Professional claims go out as 837P transactions; institutional claims go out as 837I. Epic sends these to a clearinghouse, Waystar, Change Healthcare, and Availity are the most common, which perform a second layer of validation before forwarding to the payer.

Clearinghouse rejection reports need daily monitoring. A rejected claim never reached the payer, which means the filing clock is still running. Practices that ignore clearinghouse rejections for days burn the timely filing windows they cannot recover. Every rejection needs same-day action.

Stage 8. 835 ERA Posting and Denial Routing

The 835 Electronic Remittance Advice carries the payer’s payment and adjudication details back into Epic. Auto-posting rules apply payments to the correct charge lines based on payer ID, procedure code, and contract rates. Clean ERAs post automatically; exceptions drop into a work queue.

Denials embedded in the 835 route to denial management queues based on CARC and RARC codes. Each denial code tells you exactly what went wrong and what the payer needs to process the payment. Working these queues by denial category, payer, and dollar value is where most of the recoverable revenue sits.

Where Do Charges Originate In Epic?

Charges originate from documented clinical actions. EpicCare Ambulatory captures office-visit charges. OpTime captures surgical charges. The beaker captures lab charges. Radiant captures imaging charges. ASAP captures emergency-department charges. Each module feeds data into Resolute through the Charge Router.

How Does Charge Capture Work in Epic?

Charge capture in Epic is documentation-driven. Charges fire automatically off coded orders, procedures, and clinical notes. Manual charges go through charge-session screens. The biggest risk is charge lag, which raises days in A/R.

Three patterns cause charge lag in Epic billing operations:

  • Open encounters that block charge release
  • Coding queries that pause the charge until resolved
  • Manual-charge backlogs in service lines with limited automation

How Does Claim Scrubbing and the Charge Router Work?

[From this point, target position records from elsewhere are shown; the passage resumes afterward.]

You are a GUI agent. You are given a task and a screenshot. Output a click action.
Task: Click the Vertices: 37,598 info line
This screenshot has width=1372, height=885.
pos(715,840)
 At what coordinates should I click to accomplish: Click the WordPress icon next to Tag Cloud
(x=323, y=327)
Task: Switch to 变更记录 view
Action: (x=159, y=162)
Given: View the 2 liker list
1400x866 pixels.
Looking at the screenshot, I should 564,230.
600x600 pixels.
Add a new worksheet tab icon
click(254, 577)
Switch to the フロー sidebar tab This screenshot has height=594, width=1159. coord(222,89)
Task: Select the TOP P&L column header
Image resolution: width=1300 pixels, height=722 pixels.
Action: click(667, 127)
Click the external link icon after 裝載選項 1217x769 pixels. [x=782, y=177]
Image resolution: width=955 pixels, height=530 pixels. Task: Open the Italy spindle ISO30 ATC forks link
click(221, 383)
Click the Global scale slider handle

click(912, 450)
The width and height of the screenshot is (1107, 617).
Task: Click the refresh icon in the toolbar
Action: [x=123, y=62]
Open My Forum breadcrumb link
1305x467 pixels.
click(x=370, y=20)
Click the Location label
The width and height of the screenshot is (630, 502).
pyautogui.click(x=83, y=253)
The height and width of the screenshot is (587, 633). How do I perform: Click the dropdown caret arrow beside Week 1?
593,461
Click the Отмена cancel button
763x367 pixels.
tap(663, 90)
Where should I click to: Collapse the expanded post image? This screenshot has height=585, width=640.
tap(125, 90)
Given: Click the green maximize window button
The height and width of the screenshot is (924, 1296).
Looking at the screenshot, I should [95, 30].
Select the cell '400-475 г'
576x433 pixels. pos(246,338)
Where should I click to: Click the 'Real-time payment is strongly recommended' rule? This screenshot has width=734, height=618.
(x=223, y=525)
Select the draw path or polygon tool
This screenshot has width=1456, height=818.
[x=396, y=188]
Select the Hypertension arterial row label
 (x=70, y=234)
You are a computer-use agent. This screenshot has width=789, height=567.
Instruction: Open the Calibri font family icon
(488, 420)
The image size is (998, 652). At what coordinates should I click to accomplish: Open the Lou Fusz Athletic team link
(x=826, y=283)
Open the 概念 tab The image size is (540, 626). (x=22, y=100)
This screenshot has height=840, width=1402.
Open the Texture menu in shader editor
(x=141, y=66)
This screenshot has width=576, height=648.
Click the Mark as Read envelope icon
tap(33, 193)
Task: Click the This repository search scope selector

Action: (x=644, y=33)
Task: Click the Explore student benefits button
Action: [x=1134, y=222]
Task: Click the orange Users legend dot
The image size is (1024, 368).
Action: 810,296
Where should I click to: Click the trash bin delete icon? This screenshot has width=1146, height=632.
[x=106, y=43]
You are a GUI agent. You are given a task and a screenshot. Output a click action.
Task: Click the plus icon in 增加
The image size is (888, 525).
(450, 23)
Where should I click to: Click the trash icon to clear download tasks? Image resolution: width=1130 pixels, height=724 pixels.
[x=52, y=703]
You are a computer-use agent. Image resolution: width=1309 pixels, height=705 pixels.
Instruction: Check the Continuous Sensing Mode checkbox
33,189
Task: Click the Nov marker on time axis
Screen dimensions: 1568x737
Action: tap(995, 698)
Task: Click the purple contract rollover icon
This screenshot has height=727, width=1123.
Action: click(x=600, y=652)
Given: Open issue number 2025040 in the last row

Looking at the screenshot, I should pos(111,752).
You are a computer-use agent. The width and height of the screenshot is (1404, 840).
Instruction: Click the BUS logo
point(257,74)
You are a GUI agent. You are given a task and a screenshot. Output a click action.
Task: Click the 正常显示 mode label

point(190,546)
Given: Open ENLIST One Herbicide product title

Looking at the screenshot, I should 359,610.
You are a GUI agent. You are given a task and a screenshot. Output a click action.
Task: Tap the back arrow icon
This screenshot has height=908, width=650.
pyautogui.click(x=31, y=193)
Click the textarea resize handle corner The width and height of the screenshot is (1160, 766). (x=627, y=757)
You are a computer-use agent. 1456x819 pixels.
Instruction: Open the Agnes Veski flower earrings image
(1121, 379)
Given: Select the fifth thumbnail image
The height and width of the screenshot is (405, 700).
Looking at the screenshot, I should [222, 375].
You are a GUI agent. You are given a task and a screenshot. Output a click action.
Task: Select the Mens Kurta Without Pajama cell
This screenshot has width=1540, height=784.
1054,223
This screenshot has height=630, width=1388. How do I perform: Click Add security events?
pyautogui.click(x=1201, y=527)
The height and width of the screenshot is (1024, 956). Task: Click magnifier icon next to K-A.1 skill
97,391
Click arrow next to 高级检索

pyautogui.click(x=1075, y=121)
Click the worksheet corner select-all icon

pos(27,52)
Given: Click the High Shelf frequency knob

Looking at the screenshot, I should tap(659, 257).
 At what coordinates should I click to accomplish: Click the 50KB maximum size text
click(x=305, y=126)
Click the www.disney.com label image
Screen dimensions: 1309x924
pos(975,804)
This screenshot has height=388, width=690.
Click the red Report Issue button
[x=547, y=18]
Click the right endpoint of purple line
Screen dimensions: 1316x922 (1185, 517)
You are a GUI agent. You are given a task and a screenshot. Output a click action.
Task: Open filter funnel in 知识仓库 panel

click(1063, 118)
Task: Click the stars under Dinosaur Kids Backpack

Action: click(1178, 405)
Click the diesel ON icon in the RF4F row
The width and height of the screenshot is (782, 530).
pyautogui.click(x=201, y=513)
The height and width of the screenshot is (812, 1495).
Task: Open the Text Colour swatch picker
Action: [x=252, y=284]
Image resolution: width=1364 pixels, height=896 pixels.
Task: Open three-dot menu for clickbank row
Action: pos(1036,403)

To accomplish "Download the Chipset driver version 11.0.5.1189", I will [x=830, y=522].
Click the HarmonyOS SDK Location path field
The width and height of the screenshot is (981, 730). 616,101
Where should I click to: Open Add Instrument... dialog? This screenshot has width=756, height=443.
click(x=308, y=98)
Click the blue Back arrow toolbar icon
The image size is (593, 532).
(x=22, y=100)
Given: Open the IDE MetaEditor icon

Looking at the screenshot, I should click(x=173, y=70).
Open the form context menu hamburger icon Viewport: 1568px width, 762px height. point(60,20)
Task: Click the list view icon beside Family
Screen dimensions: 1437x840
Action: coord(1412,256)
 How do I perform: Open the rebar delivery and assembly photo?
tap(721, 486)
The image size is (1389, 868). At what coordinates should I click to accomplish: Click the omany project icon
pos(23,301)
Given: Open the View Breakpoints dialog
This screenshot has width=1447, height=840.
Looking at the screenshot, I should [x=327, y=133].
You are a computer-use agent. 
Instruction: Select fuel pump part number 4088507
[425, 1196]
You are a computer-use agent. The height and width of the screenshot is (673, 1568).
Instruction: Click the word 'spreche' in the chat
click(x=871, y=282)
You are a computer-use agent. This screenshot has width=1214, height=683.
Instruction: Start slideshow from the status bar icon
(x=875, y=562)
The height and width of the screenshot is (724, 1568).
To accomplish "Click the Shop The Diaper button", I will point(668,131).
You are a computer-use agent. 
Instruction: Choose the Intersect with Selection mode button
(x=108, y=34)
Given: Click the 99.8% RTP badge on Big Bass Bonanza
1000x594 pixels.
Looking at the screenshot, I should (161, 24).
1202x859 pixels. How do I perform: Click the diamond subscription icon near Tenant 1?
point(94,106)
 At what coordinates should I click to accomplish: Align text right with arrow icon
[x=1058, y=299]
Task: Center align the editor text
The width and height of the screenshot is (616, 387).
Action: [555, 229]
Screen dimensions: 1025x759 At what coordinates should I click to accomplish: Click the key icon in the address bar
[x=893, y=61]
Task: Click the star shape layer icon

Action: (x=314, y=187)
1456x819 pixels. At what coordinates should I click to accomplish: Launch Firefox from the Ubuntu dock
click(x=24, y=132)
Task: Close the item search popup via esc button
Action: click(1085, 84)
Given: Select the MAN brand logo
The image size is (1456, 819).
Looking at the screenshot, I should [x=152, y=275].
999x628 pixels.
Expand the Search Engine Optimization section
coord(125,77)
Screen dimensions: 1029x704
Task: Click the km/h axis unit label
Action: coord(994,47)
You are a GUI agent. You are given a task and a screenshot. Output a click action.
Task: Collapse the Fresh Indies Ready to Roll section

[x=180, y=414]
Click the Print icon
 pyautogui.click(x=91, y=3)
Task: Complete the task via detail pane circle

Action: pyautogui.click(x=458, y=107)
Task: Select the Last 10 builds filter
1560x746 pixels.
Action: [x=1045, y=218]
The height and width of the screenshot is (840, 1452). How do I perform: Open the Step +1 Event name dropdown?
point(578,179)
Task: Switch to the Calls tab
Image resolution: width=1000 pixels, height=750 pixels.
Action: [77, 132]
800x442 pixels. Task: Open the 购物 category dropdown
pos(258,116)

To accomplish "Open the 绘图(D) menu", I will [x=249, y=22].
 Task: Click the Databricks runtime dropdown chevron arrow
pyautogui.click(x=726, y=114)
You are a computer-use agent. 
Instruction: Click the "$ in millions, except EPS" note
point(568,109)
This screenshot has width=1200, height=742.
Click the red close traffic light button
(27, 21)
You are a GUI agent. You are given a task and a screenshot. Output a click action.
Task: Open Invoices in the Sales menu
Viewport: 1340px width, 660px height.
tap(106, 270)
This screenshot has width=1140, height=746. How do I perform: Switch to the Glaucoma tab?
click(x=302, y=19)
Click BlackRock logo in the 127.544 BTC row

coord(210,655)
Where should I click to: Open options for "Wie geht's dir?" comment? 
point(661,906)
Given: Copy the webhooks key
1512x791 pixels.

The Charge Router is the rule-driven engine that validates every charge before submission. Rule libraries check payer-specific edits, NCCI edits, LCD and NCD coverage, modifier logic, and bundling rules. Failing charges land in work queues for biller review.

Rule libraries are built and maintained by certified Resolute analysts. Payer-policy changes trigger constant updates. A stale rule library raises denial rates and lowers the clean-claim rate within 30 days. Regular rule-library reviews are a baseline practice, not an optional task.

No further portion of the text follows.